No início desta semana, uma nova pista que pode ajudar na investigação começou a aparecer. Um prontuário médico do pastor George Alves, realizado por um hospital de Linhares (HGL) horas depois do incêndio que teria provocado a morte dos irmãos não relata nenhuma tipo de queimadura. O documento foi divulgado pelo jornal online Norte Notícias e confirmado pela Prefeitura de Linhares ao jornal online Folha Vitória.

Depois do incêndio, o pai de Joaquim e padrasto de Kauã teria procurado atendimento no hospital por volta das 6 horas. As informações contidas na ficha de atendimento constam abalo emocional, mas não queimaduras.

Na ficha está escrito que, no hospital, o pastor relatou o que tinha acontecido, que estava em choque e que tinha inalado fumaça. A ficha revela que não foram feitos exames e o pastor foi liberado. Já os exames feitos na investigação policial apontaram uma pequena bolha em um dos pés.

O laudo dos exames de DNA nos corpos dos irmãos foi concluído nessa segunda-feira (07). De acordo com a Polícia Civil, os corpos foram identificados e já estão à disposição da família. No entanto, o caso segue sob segredo de Justiça, com acompanhamento do Ministério Público do Espírito Santo (MPES). 

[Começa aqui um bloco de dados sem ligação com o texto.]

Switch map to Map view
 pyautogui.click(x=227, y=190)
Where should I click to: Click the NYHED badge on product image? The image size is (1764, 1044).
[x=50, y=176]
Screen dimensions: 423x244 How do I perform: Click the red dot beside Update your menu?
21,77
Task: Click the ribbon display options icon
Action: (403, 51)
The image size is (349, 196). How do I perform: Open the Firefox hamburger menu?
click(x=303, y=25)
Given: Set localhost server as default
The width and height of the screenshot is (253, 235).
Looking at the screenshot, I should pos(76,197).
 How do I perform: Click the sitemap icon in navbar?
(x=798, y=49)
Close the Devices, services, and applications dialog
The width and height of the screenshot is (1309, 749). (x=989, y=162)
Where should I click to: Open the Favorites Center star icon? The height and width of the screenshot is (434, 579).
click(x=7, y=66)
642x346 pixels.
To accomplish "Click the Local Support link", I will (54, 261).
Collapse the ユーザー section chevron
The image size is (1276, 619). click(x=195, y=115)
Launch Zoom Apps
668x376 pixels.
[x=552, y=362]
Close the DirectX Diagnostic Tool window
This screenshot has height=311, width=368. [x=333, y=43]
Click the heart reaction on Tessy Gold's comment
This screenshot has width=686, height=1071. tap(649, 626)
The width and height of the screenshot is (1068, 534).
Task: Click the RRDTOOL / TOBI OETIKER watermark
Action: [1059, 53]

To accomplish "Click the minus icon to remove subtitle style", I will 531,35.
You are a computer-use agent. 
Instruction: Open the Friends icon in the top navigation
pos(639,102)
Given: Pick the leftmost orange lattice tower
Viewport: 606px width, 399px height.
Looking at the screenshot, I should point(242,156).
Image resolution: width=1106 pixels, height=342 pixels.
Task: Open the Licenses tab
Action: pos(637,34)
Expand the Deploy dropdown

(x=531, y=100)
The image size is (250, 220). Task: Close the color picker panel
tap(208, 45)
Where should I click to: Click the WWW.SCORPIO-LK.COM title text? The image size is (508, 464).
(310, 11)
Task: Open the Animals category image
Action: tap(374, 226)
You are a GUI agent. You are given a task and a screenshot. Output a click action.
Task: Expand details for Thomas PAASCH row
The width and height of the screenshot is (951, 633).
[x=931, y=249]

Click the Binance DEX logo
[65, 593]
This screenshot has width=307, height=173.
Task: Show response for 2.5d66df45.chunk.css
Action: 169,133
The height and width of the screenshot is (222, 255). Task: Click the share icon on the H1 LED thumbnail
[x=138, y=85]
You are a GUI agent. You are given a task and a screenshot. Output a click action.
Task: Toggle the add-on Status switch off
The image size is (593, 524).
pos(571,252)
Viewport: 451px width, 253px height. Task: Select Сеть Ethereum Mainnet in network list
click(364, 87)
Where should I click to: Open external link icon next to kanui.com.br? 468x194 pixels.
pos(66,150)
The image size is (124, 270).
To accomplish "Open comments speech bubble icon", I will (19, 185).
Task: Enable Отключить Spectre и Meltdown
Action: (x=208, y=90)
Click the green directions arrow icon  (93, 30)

De acordo com um especialista, o pastor George, que permanece preso, tem o direito de deixar a prisão para acompanhar o enterro e sepultamento das crianças porque como a fase é de inquérito policial, ou seja, de investigação e recolhimento de informações, o que impera é a Lei da Presunção da Inocência. Apesar disso, a Secretaria de Justiça (Sejus) afirmou que, até a manhã de terça-feira (08), nenhum pedido havia sido realizado.

A expectativa é de que os corpos dos irmãos Joaquim e Kauã sejam levados para sepultamento em Linhares, cidade onde moravam. Segundo o superintendente de Polícia Técnico-Científica, delegado Danilo Bahiense, como os corpos permaneceram por mais de 15 dias no DML, os familiares precisam obter o chamado registro tardio de óbito para liberá-los. No entanto, para que o documento seja emitido, é necessária uma autorização judicial. 

As investigações sobre o caso continuam e seguem em segredo de Justiça. Nenhum detalhe é revelado pelas autoridades e só devem ser divulgados após a conclusão do inquérito. Por enquanto, o que restam são apenas dúvidas.